» Prompt
Exactly as they appear, write the lines from the one containing "Given: Click hip value 90 in S row" to the final line of the entries, leaving pictures out.

Stored data entries:

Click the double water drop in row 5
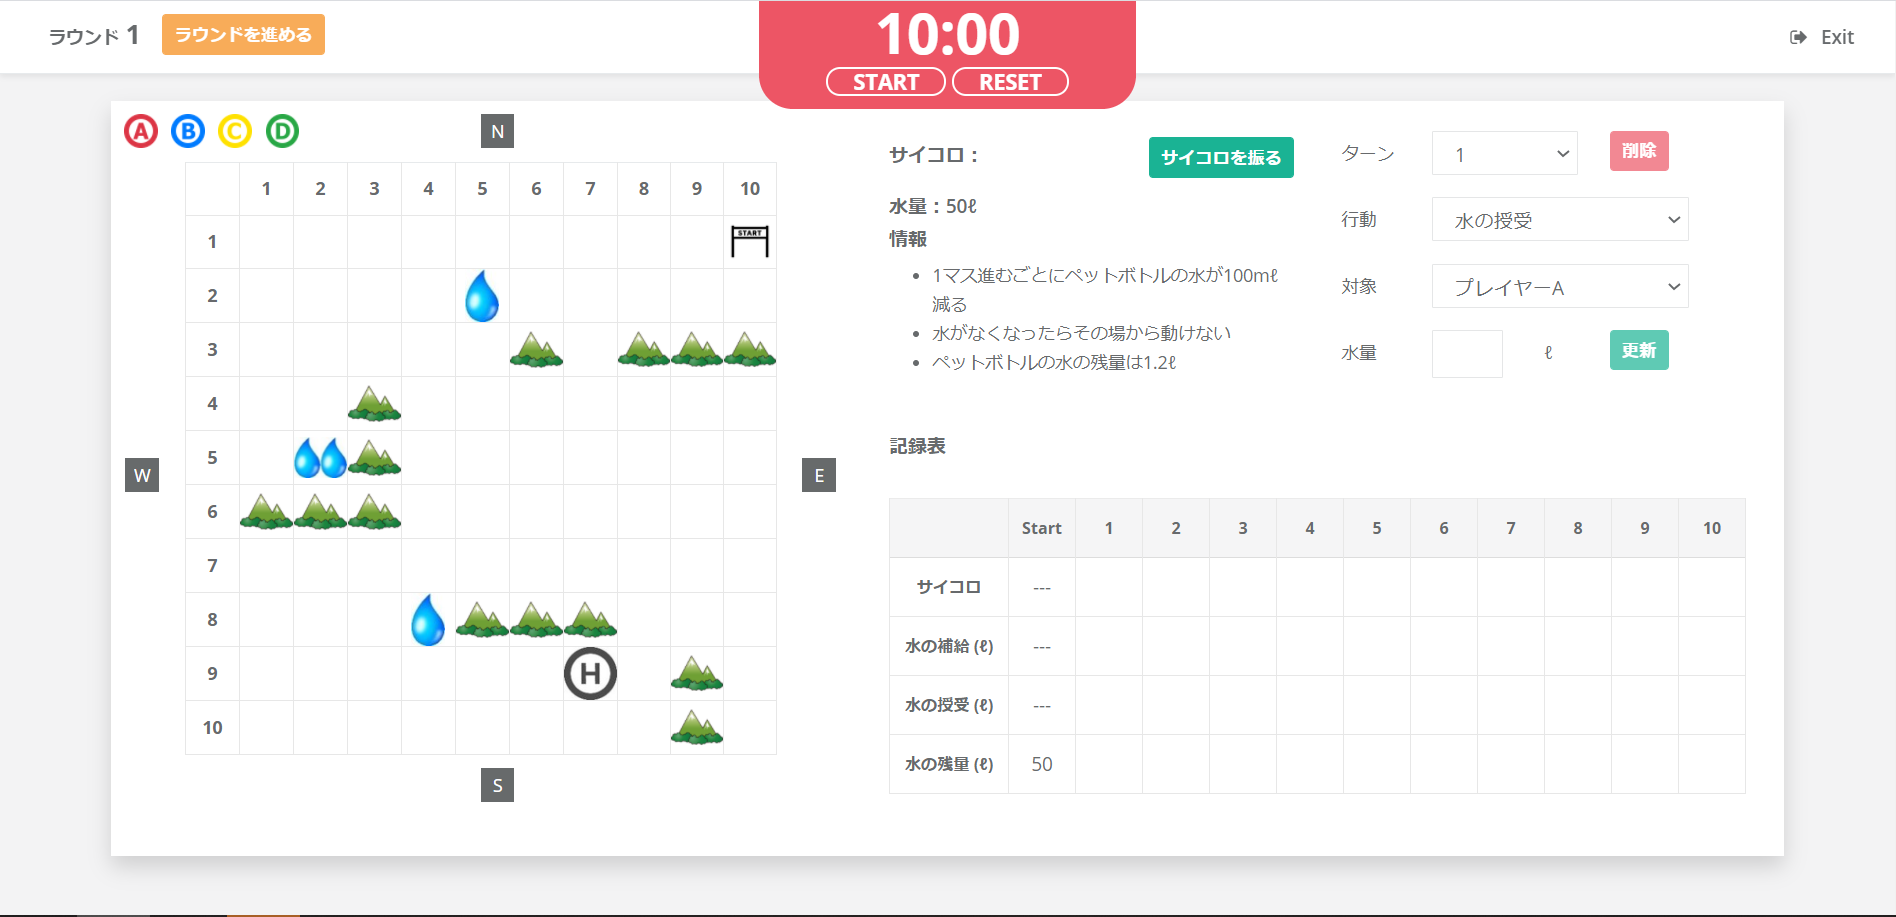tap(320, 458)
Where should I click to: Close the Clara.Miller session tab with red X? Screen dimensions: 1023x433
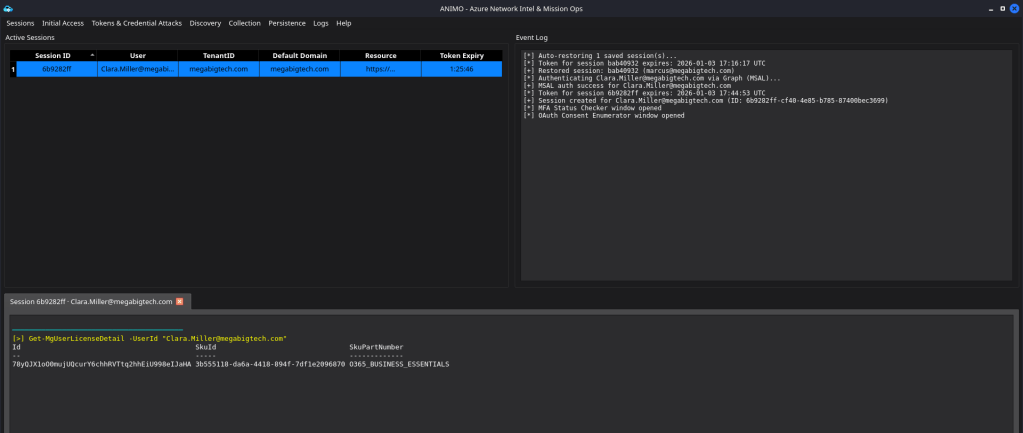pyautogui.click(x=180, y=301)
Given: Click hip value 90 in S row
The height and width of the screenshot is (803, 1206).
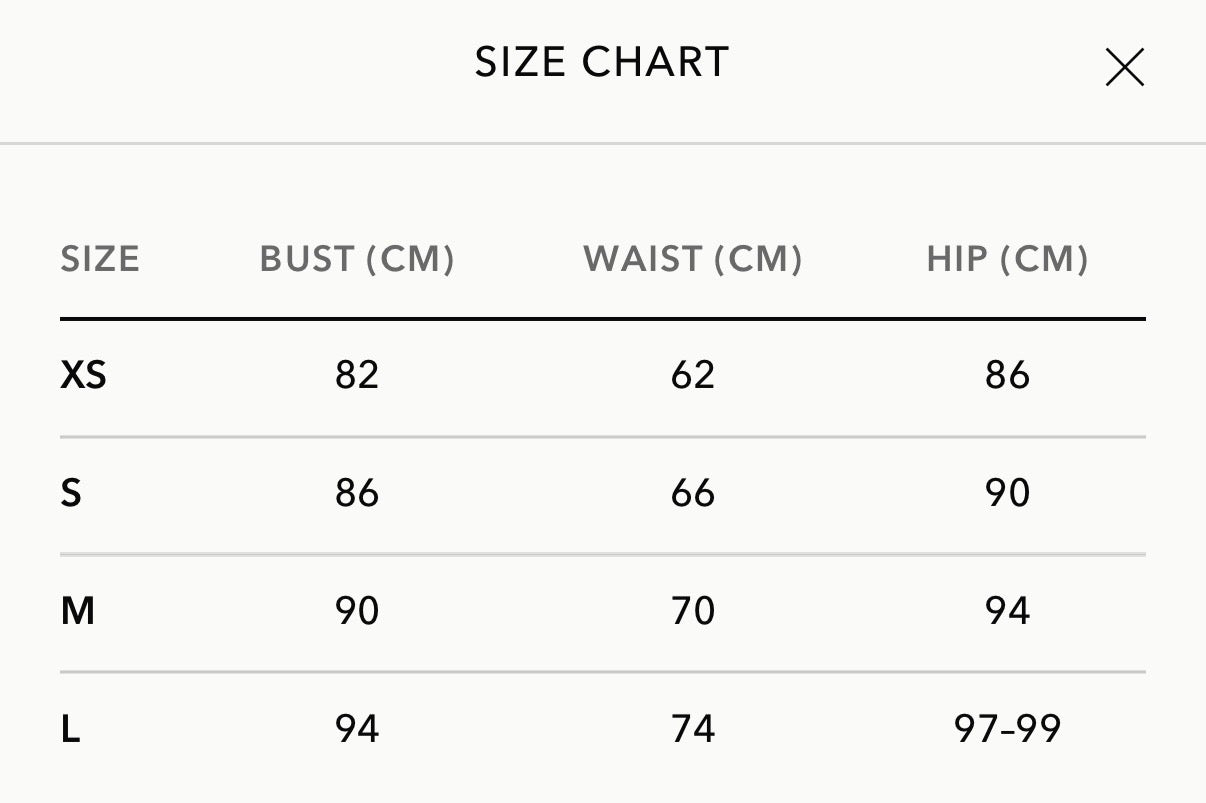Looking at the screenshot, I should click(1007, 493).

» Response
Given: Click hip value 90 in S row
The height and width of the screenshot is (803, 1206).
Looking at the screenshot, I should click(1007, 493).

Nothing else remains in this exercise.